## BRIEF 1
Decide whether each statement agrees with the interview about the Mink makeup printer: (a) Mink is aimed at users aged 13 to 21; (b) Grace Choi is based in San Francisco; (c) Mink printers dye makeup-base ingredients with safe inks. Answer yes or no for each, quoting the deciding words.
## BRIEF 2
Recast the paragraph of the interview about the Mink makeup printer that opens "This year was all about 3-D printers" as a bulleted list that keeps its main facts.
## BRIEF 3
Carry on the interview about the Mink makeup printer from the point where it stops.

This year was all about 3-D printers. But Grace Choi changed the conversation with a brilliant and unexpected device for printing makeup. The New York-based inventor wants to help women find a color they like online, or by snapping a photo of something with their smartphone, and turn it into a hue for lipstick, eye shadow or blush. She plans to put her desktop makeup printer, Mink, on the market next year, targeting teenage girls and young women age 13 to 21 "who are excited to try something new," she said. Mink printers will take makeup-base ingredients, or substrates, and dye them with safe inks.
"Because of the way the beauty industry works, it's very dictatorial. We go into the store and we are told what's beautiful. We don't have any input in it," Ms. Choi said. "I'm trying to bring out makeup that serves you," and not the reverse.
Before your product even launches, you're teaching people how they can hack their own ordinary printers to create custom makeup. Are people asking, "What are you thinking?"
Ms. Choi: I get that a lot. There's a real tension between getting the word out as fast as possible and being a capitalist, wanting to not spread the word and hold all the value for yourself … But I always come back to, who am I? What do I stand for? I always wanted to change the world and make it a better place.
What do you mean exactly when you say you want to change the conversation around beauty? This still about … makeup.
Ms. Choi: Printing your own makeup makes you think instead of being fed information. It gives you control. It makes young girls actually be in the driver seat. I am trying to get rid of the standard. And makeup is supposed to be fun.

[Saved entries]
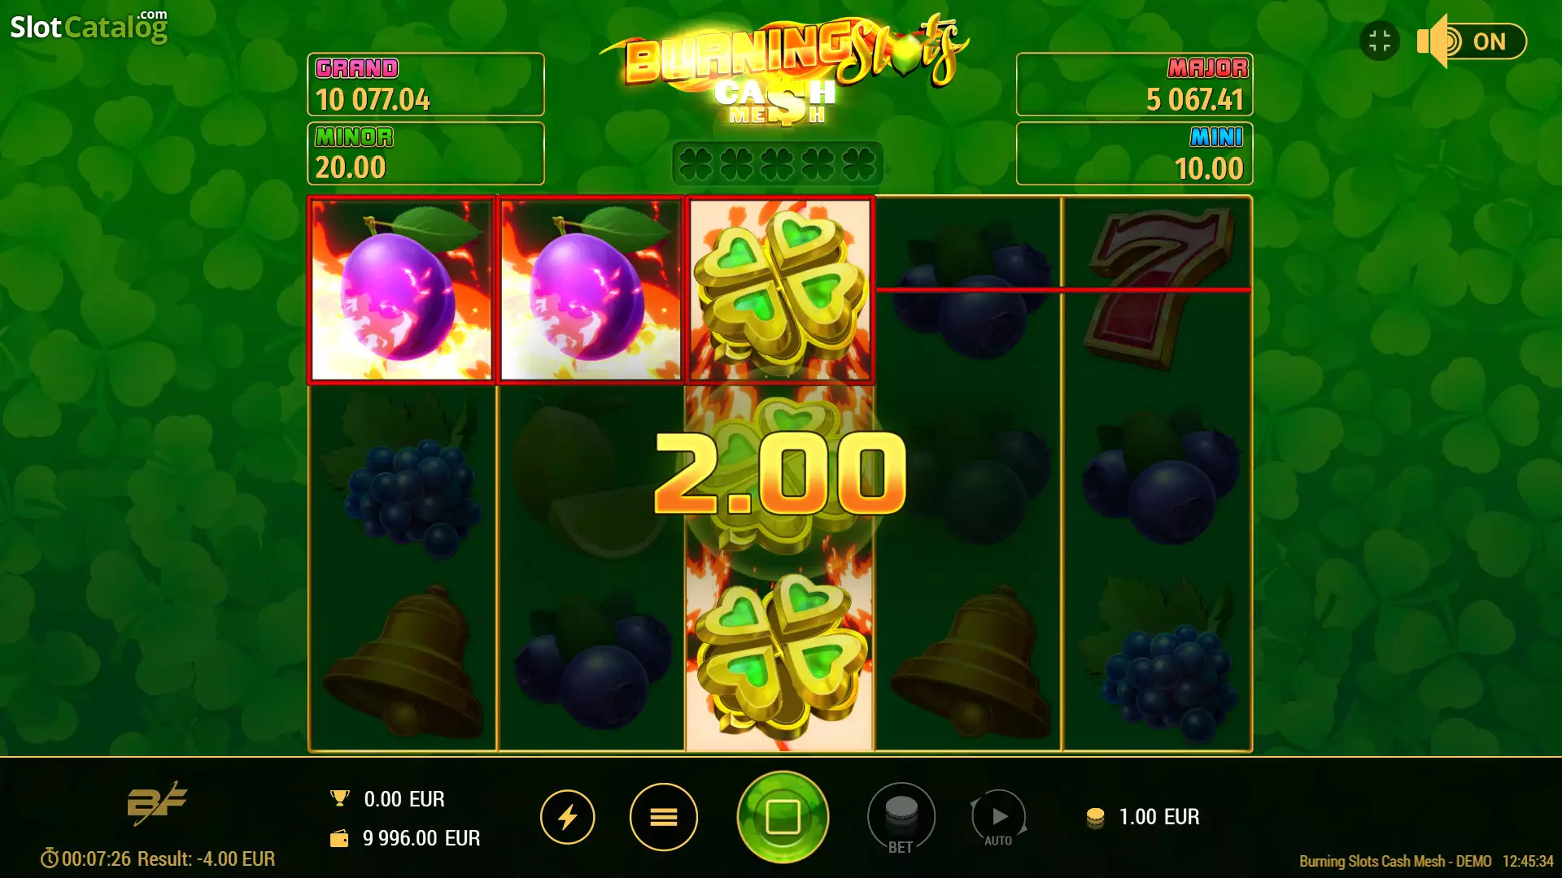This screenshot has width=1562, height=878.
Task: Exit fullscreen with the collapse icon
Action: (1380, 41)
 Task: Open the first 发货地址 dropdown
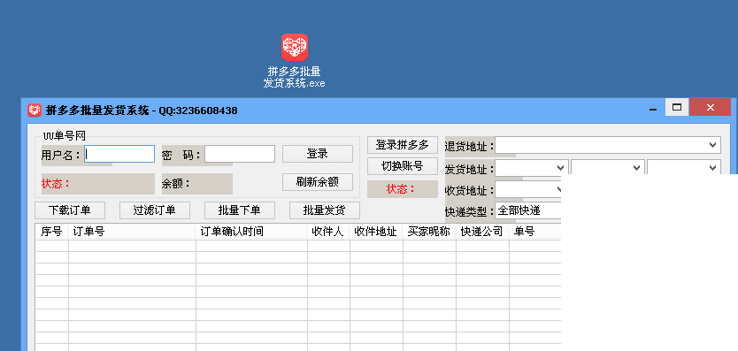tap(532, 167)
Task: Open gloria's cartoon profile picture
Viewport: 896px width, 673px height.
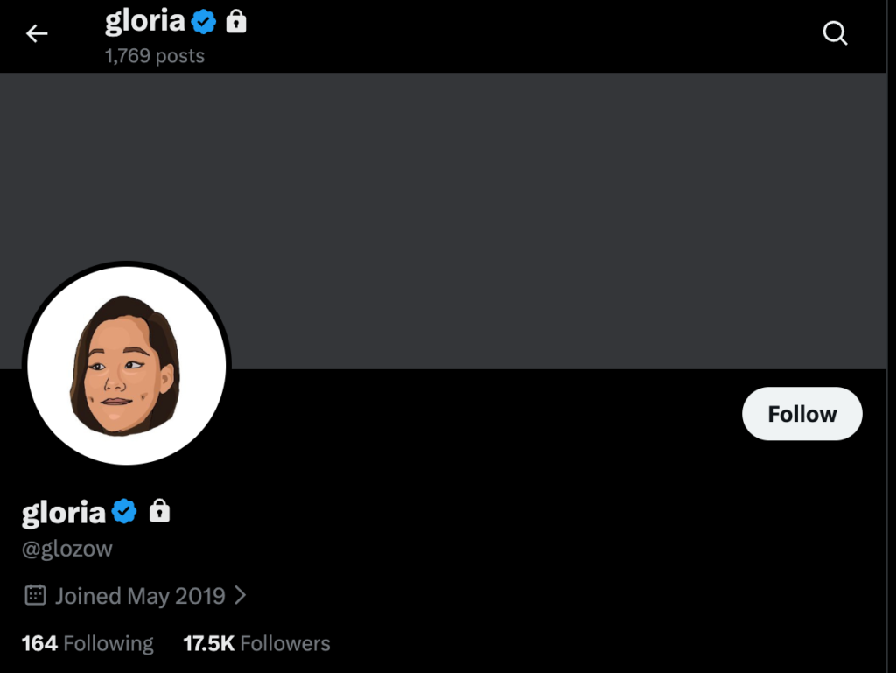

## EXPECTED ANSWER 1
(a) Yes: "targeting teenage girls and young women age 13 to 21"
(b) No: "The New York-based inventor"
(c) Yes: "Mink printers will take makeup-base ingredients, or substrates, and dye them with safe inks."

## EXPECTED ANSWER 2
- Grace Choi, a New York-based inventor, has created a device for printing makeup.
- Users can pick a color online or photograph something with a smartphone, then turn that color into lipstick, eye shadow or blush.
- Her desktop makeup printer, Mink, is planned for market next year.
- It targets teenage girls and young women aged 13 to 21.
- Mink printers dye makeup-base ingredients, or substrates, with safe inks.

## EXPECTED ANSWER 3
What's the biggest challenge for you with this idea?
Ms. Choi: It's making something that doesn't currently exist and turning it into a reality—for instance, if I was making a new moisturizer there would be difficulties, but the infrastructure is in place, there's already people out there who know how to manufacture moisturizer. When you try to do something completely new, nothing exists. When I say, 'I need to make a cosmetic-grade substrate that can fit into this printer,' nobody does that. There's no adviser I can go to. The regulatory (system) isn't even in place for it."
What's your advice for someone stuck in a creative rut?
Ms. Choi: I just literally go out and I look at different industries. I walk through Home Depot. I go to antiques shops. The trick is not to stay in that little silo. All of my ideas come from outside the beauty industry. They come from the printing industry, the food industry, the pharmaceutical industry.